Page text

_ _ _

The operating philosophy of the electricity supply industry has been changing from the unilateral supply way, with respect to the entire demand, to the demand management. Distributed generation is very important to conduct efficient demand management. If renewable power system exists as small-scale distributed generation universally, then such system is advantageous in terms of the stability of electricity. In this case, the power quality of small-scale renewable distributed generation system is much significant [1] - [3] . A few advantages of the multilevel inverter include high-quality generated output voltage waveform, reduced dv/dt stress, low electro-magnet compatibility, and improved system efficiency. As a result, several researchers have studied the multilevel inverter for the small-scale renewable distributed generation system [4] - [6] .
Residential electricity consumption in leading contries has reached approximately 30% of the total electricity consumption. Households installed with a renewable generation system have increased drastically. In terms of demand management, distribution generation system is proposed to have an increased power capacity and an energy storage mean. Moreover, many distributed generation systems would frequently supply electricity to the grid at peak load of the grid as per policy to help with the stable electric power demand management [1] - [3] . Therefore, applying multilevel inverter is necessary to improve power quality. A company recently launched a five-level inverter in the market. However, research on single-phase multilevel inverter is few compared with that on multilevel inverter of middle power capacity [4] , [7] , [8] .
This paper proposes a single-phase multilevel inverter topology based on H-bridge. A proposed topology based on H-bridge uses bi-directional switches that divide the DC_Link into infinite numbers. The advantage of this topology includes having a number of devices lower than that of devices of a conventional multilevel inverter, but having the same quality of output voltage waveforms. In this paper, the proposed inverter topology is compared with that of the conventional multilevel inverters. The proposed inverter is also verified the performance of an output voltage waveform through analysis using the double Fourier series.

_ _ _

Provided records
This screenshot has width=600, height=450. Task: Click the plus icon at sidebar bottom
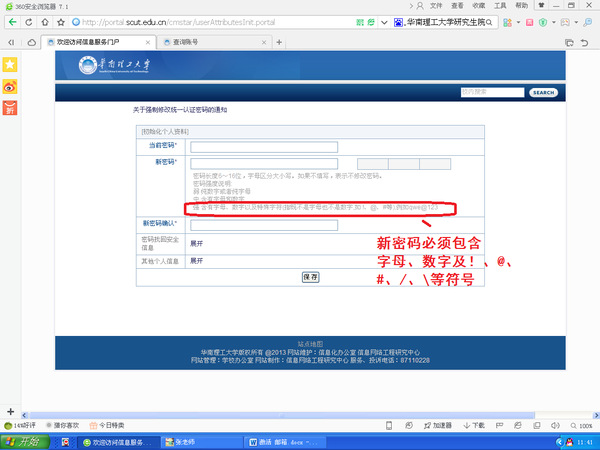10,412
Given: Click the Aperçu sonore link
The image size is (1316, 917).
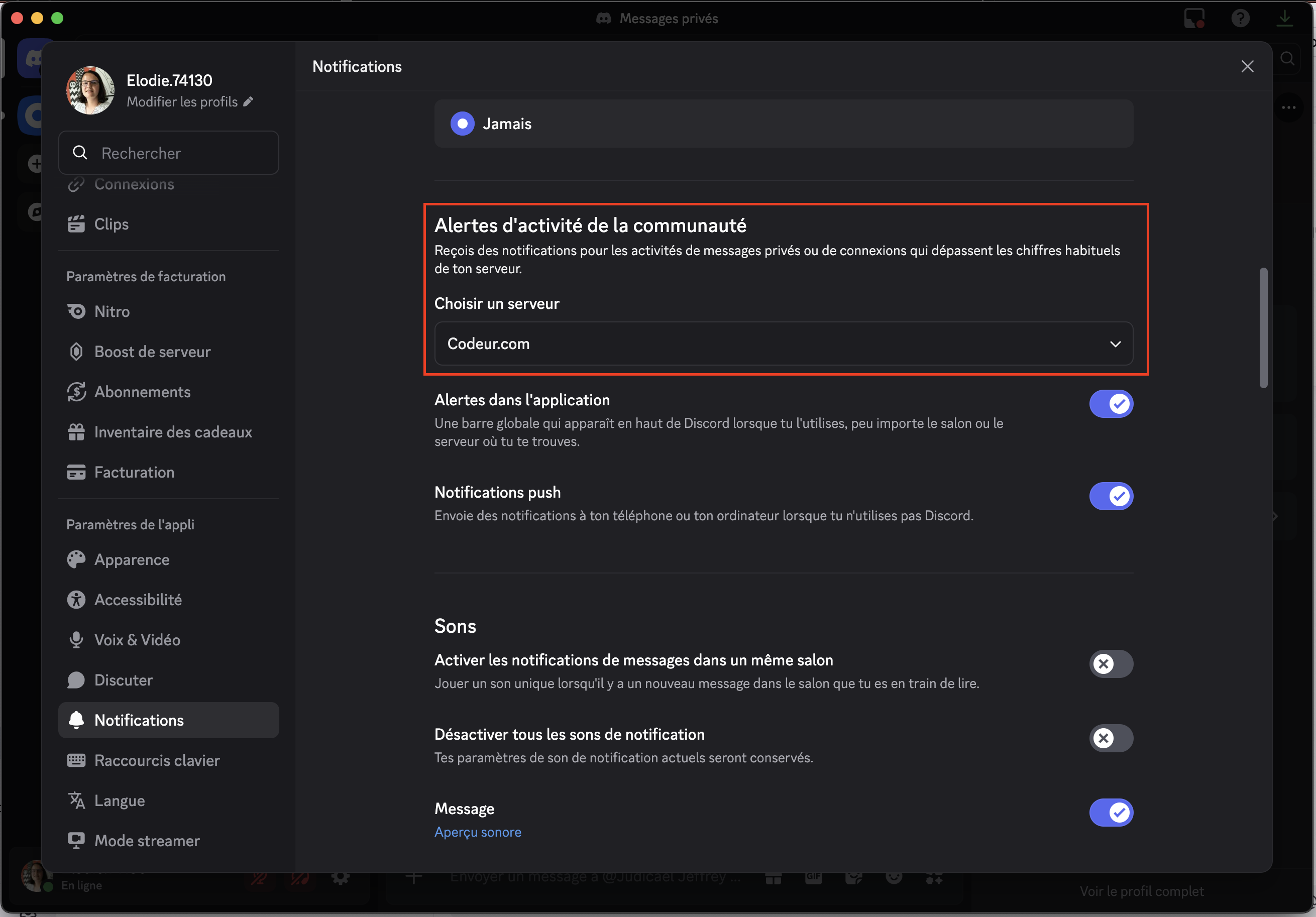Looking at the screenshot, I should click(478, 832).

_ _ _

Aim of the exercise
According to the page text on multilevel inverters, what share of total electricity consumption does residential use account for in leading countries?

Exercise solution
Approximately 30%.